We grounded our exploration in our work with the Olimpias, an artists’ collective founded by mental-health–system survivors in Wales in 1996, with Petra as artistic director. The collective creates collaborative, research-focused environments open to people with physical, emotional, sensory and cognitive differences and their allies, exploring pride and pain, attention, and the transformative power of touch. The Olimpias is disability led, and nondisabled allies are always welcome. Stephanie has been an associate of the collective since 2014, the year we met and fell in love. Since then, we have co-led the Asylum Project.
Each day during the workshop, we met for two sessions, at two different sites, divided by a lunch break. On the following Monday night, we gave a performance at Judson Church.
Petra: The Dérive
Our core method of engagement goes back to Situationist practice: every day, in some form, we played in the realm of the dérive, or drifting. The original European avant-garde movement of Situationist International (SI) began in 1957, when the Situationists engaged in what Claire Doherty describes in Contemporary Art: From Studio to Situation as “artistic practices for which the ‘situation’ or ‘context’ is often the starting point.” Given what I’ve read of Guy Debord, cofounder of SI, I am not sure that I would have wanted to play on their playground, or that I would have been allowed onto it, as a first-gen-university-going, disabled, white woman of size, grounded in disability-culture values. Critics including Simone Hancox have accused the early movement of elitism and authoritarianism. Sensitivities to power differentials and their effect on space engagement are core to Olimpias actions, so we take note of anything that feels too easy in our work with historic forms.
In 1958, Debord wrote in his “Théorie de la Dérive,” translated by Ken Knabb, that the dérive “is a technique of rapid passage through varied ambiances,” which involves the dropping of “usual motives for movement.” In our dérives during the New York workshop, we stumbled, arrested our ambles, and got stopped in multiple ways. Our arresting influences included the pattern arrangements of orange plastic safety-fences that kept spaces separate; danger zones of rubble; and the lines concrete markers make in space. For dancers, the “usual motives for movement” are already suspended. The line between dérive and improvisational impulse frayed easily as we fell into Debord’s second description of the dérive as it engages space: “Dérives involve playful-constructive behavior and awareness of psychogeographical effects, and are thus quite different from the classic notions of journey or stroll.”
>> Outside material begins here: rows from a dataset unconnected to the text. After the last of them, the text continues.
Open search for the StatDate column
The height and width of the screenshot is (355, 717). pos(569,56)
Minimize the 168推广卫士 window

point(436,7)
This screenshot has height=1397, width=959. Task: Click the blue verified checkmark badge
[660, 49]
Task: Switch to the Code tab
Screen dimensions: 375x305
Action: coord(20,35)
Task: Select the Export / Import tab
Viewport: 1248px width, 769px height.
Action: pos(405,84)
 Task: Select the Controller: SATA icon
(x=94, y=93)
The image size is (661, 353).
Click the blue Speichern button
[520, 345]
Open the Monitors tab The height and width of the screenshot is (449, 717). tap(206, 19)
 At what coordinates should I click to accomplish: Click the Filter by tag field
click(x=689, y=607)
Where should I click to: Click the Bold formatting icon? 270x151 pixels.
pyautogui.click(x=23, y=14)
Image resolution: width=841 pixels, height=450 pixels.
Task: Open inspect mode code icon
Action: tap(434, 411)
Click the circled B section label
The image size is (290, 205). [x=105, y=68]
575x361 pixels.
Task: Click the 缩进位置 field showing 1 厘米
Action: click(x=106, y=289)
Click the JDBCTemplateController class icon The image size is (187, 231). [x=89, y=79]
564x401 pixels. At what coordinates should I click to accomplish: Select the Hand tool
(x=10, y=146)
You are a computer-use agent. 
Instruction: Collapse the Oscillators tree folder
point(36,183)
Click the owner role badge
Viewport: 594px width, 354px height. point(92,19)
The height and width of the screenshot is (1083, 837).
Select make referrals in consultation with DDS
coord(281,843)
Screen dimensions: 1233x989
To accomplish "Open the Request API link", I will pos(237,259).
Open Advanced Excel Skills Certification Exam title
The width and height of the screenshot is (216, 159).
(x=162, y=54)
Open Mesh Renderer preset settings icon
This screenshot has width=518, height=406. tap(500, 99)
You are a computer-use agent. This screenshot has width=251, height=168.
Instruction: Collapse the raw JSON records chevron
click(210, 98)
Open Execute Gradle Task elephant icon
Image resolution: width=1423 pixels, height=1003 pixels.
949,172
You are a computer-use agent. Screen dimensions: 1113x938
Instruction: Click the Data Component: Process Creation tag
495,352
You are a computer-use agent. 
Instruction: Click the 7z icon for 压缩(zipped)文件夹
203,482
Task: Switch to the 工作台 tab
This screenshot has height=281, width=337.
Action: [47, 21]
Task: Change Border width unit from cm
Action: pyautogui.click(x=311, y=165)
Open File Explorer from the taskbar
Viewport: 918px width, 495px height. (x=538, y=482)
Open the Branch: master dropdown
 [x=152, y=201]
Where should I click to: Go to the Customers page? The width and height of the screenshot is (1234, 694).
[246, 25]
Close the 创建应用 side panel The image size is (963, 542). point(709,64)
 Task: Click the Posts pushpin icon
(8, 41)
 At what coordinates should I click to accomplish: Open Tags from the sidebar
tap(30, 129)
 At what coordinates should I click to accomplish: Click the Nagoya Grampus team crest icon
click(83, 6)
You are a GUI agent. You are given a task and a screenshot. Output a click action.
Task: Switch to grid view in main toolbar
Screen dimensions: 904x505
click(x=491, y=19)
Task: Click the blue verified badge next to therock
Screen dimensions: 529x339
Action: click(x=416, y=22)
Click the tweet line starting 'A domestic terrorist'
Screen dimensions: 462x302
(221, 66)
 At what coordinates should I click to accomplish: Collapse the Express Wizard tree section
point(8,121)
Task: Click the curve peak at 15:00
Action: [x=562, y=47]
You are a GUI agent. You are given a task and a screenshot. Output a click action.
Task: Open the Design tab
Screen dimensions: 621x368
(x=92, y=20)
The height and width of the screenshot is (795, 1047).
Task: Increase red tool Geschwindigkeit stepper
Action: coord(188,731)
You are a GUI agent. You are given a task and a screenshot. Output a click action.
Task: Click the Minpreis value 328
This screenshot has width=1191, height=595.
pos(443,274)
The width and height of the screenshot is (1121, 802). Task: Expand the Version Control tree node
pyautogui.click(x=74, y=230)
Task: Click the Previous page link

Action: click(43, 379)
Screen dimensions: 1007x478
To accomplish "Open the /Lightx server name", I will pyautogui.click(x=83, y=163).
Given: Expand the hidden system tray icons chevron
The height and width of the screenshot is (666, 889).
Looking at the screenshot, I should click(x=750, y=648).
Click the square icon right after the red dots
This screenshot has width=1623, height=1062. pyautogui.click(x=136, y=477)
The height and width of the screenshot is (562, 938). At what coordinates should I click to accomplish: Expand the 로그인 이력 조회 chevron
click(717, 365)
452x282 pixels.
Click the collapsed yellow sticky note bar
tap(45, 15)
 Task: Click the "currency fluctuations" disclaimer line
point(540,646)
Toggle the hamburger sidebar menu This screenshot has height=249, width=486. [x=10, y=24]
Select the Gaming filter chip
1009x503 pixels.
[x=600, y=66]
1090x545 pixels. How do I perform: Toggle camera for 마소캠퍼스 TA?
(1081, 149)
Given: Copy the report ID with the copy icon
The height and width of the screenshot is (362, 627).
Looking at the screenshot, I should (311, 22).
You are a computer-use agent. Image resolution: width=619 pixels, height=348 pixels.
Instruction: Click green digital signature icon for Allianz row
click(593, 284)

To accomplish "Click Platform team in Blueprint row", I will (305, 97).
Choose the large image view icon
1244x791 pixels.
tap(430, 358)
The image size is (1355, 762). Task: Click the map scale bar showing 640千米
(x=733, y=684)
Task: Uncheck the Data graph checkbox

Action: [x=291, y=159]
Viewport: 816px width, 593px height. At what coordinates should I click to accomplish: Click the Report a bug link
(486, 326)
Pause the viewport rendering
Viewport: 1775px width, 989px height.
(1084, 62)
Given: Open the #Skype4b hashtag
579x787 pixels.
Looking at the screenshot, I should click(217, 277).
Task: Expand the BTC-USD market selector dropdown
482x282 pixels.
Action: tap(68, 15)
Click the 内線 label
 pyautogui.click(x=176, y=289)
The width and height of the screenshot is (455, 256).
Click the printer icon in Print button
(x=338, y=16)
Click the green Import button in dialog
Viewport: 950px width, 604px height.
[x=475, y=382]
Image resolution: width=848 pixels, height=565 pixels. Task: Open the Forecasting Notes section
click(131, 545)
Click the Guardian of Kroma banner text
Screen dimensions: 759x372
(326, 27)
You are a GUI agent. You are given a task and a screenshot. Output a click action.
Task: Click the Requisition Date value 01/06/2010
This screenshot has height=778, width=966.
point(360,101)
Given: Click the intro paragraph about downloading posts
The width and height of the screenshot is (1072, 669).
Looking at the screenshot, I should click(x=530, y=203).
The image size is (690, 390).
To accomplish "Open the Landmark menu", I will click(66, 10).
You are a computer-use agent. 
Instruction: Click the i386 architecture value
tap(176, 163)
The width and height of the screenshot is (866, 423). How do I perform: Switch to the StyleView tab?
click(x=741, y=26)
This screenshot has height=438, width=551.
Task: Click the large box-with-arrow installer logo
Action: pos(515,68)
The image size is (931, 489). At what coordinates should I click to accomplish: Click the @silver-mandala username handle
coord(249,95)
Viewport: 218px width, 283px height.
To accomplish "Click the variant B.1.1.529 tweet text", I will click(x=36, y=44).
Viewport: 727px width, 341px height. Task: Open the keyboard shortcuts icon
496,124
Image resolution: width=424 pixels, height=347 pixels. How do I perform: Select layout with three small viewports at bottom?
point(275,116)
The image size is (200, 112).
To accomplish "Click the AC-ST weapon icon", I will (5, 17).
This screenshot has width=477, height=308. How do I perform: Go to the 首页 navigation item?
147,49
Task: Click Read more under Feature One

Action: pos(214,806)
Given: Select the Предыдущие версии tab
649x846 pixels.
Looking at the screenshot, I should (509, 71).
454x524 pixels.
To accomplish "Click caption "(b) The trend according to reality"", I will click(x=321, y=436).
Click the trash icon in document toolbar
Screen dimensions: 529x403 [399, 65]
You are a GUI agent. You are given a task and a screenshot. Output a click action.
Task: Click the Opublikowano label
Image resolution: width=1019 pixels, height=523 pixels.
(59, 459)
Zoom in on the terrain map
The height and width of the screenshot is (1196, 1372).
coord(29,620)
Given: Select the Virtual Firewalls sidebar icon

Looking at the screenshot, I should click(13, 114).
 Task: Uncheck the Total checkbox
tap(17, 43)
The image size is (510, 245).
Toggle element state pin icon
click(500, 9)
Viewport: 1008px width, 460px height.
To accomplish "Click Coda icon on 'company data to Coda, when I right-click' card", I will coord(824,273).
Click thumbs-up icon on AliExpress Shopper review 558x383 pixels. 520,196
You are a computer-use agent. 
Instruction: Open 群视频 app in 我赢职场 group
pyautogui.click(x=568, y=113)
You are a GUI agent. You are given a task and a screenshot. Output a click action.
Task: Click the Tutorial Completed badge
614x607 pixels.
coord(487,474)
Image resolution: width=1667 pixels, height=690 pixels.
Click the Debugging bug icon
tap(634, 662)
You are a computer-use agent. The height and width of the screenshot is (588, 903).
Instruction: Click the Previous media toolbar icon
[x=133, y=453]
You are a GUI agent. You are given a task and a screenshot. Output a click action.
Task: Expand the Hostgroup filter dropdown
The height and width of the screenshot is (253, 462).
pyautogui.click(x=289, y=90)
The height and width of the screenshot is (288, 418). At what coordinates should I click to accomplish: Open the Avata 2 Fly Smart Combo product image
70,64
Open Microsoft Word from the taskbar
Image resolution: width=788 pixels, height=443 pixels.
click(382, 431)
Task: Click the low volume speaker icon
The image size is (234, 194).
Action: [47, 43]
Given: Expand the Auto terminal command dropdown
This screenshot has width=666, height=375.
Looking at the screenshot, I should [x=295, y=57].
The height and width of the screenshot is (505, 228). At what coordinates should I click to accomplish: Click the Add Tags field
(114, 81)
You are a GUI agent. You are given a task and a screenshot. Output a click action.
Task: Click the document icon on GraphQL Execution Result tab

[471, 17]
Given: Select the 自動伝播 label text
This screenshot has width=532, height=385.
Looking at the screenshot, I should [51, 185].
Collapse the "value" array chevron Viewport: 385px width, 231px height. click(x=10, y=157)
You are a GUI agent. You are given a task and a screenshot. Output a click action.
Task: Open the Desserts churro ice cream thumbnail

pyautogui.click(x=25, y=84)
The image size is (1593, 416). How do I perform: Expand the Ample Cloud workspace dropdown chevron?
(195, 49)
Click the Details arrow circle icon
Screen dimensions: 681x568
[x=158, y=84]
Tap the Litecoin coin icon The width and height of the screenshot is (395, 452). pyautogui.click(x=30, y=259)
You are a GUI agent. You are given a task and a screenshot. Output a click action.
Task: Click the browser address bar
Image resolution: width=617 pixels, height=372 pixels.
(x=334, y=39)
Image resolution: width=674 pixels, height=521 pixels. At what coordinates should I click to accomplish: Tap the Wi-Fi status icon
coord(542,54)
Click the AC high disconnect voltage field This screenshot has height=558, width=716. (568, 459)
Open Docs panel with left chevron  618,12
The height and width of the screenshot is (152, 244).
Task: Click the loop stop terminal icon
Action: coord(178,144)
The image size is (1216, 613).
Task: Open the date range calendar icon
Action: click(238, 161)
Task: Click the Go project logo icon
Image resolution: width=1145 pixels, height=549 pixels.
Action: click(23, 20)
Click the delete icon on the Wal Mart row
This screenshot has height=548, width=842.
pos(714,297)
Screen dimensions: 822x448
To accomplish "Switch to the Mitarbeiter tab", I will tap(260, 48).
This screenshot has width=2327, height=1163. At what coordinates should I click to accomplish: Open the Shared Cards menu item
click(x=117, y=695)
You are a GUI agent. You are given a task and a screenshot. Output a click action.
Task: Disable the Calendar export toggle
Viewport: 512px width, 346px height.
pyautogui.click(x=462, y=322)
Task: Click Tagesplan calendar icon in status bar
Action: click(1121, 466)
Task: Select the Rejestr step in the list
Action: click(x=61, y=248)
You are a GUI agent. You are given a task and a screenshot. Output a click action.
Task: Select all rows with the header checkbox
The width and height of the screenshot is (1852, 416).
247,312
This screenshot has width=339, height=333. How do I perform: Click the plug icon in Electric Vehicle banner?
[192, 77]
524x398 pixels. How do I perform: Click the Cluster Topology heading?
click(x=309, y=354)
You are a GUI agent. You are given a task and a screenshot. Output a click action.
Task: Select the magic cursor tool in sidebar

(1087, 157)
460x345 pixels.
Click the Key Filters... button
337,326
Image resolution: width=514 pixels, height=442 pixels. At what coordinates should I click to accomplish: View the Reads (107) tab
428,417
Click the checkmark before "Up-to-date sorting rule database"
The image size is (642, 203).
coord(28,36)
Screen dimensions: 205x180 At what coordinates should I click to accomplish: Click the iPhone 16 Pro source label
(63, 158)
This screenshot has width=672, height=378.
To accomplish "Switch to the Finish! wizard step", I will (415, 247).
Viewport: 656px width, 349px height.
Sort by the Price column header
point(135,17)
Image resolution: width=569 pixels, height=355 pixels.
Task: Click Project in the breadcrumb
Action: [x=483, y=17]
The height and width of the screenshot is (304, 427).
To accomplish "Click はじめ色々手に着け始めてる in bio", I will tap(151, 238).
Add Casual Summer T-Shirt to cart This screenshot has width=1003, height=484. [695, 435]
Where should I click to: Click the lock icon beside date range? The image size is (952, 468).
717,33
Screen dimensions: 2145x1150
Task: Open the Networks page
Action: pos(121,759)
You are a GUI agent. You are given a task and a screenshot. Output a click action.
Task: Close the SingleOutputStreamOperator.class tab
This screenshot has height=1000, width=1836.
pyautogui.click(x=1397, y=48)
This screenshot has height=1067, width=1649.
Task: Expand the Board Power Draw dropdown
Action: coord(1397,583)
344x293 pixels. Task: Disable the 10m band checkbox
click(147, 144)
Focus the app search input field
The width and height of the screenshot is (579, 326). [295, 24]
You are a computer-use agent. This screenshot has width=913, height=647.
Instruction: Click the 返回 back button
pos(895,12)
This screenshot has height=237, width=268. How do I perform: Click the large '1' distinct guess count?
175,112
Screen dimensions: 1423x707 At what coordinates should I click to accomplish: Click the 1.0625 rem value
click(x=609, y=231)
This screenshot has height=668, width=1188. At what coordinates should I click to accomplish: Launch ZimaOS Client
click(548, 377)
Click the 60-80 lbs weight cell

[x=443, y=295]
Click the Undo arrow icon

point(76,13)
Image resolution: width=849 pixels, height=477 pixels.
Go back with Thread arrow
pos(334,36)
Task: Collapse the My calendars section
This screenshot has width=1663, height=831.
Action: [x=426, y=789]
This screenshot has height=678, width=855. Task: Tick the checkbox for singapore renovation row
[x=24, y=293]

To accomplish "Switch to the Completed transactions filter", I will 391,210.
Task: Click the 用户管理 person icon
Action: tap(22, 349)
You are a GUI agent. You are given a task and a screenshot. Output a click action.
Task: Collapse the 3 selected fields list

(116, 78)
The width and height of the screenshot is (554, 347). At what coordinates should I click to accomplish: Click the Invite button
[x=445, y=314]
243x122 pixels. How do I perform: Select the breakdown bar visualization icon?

Framing our work by calling on asylum imagery repeatedly bound us back to the city’s histories, to personal memory, to feeling safe and unsafe in skin, world, city, nation. Where was sanctuary? Where was asylum? What was stricture? What was safety? What were the differences and nuances of these experiences?
The dérive in performance work often acts at these interstices of political space use and embodied sensation. The German performance troupe Rimini Protokoll used dérive scores and mobile phones in 2012, dialing numbers to hear documentary fragments of Stasi surveillance of citizen movement in their walking performance, Fifty Kilometres of Files. In these city walks, as Daniela Hahn writes in a 2014 essay in TDR: The Drama Review,
the performer-listeners take up multiple positionings in ways that make them sensitive both to the different temporal layerings of certain places within the city and to the regimes of control and surveillance that, even after the end of the Cold War, pervade everyday life, ranging from more obvious forms of surveillance such as closed-circuit TV to the more insidious dataveillance or digital information tracking.
In our drifting, we did not engage with this overlaid grid of surveillance, though we noted cameras hidden in overhangs, traffic-cams, and other mechanisms of vision. Our sensitivities to temporal layerings emerged from inhabiting and embodying metaphors and actions of climate, and the threats of past and future chaos. We explored broken supply chains in hurricane times, felt the drag of dancing in Hurricane Sandy territory, the energy of the rushing river right beside our (currently) dry promenade. We were aware of the political dimensions in the rupture of travel and of site construction, as well as in the breakdown of flow as usual that occurs in moments of catastrophic change. Flows and their redirection alter site habitation: settler movement, water invasion, and now, actions kicked off in complex ways by the Anthropocene era. With these awarenesses layering into our explorations of asylum, we embraced another maxim of drifting work: psychogeography, the eased or halted flow of energies. In “Théorie de la Dérive,” Debord writes:
Chance is a less important factor in this activity than one might think: from a dérive point of view cities have psychogeographical contours, with constant currents, fixed points and vortexes that strongly discourage entry into or exit from certain zones.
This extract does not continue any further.